[Data entries]
········

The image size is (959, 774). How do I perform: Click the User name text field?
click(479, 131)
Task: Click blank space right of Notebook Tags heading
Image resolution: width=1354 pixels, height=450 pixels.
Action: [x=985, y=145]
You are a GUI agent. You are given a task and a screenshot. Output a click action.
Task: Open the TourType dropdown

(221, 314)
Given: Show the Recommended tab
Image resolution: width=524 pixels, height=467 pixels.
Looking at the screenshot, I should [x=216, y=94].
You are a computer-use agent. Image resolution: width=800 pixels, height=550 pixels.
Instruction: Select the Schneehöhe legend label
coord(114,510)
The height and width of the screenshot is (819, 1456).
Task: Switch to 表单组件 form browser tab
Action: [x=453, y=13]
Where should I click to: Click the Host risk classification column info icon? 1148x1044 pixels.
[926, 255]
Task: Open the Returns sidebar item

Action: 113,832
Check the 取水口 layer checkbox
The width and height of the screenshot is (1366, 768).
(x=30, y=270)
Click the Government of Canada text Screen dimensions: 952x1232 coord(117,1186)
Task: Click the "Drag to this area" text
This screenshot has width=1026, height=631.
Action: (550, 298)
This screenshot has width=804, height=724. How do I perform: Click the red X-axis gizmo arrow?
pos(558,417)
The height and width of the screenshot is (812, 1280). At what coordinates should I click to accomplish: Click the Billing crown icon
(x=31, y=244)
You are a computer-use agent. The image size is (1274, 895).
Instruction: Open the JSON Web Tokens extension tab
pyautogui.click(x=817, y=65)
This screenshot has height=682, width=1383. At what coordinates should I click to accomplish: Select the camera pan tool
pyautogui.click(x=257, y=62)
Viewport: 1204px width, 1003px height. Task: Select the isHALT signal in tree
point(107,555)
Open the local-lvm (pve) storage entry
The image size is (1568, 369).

········

[DESCRIPTION OF THE TASK] Reproduce every line of the data above, character for character, with no changes.

[THE ANSWER]
The image size is (959, 774). How do I perform: Click the User name text field?
click(479, 131)
Task: Click blank space right of Notebook Tags heading
Image resolution: width=1354 pixels, height=450 pixels.
Action: [x=985, y=145]
You are a GUI agent. You are given a task and a screenshot. Output a click action.
Task: Open the TourType dropdown

(221, 314)
Given: Show the Recommended tab
Image resolution: width=524 pixels, height=467 pixels.
Looking at the screenshot, I should [x=216, y=94].
You are a computer-use agent. Image resolution: width=800 pixels, height=550 pixels.
Instruction: Select the Schneehöhe legend label
coord(114,510)
The height and width of the screenshot is (819, 1456).
Task: Switch to 表单组件 form browser tab
Action: [x=453, y=13]
Where should I click to: Click the Host risk classification column info icon? 1148x1044 pixels.
[926, 255]
Task: Open the Returns sidebar item

Action: 113,832
Check the 取水口 layer checkbox
The width and height of the screenshot is (1366, 768).
(x=30, y=270)
Click the Government of Canada text Screen dimensions: 952x1232 coord(117,1186)
Task: Click the "Drag to this area" text
This screenshot has width=1026, height=631.
Action: (550, 298)
This screenshot has width=804, height=724. How do I perform: Click the red X-axis gizmo arrow?
pos(558,417)
The height and width of the screenshot is (812, 1280). At what coordinates should I click to accomplish: Click the Billing crown icon
(x=31, y=244)
You are a computer-use agent. The image size is (1274, 895).
Instruction: Open the JSON Web Tokens extension tab
pyautogui.click(x=817, y=65)
This screenshot has height=682, width=1383. At what coordinates should I click to accomplish: Select the camera pan tool
pyautogui.click(x=257, y=62)
Viewport: 1204px width, 1003px height. Task: Select the isHALT signal in tree
point(107,555)
Open the local-lvm (pve) storage entry
The image size is (1568, 369).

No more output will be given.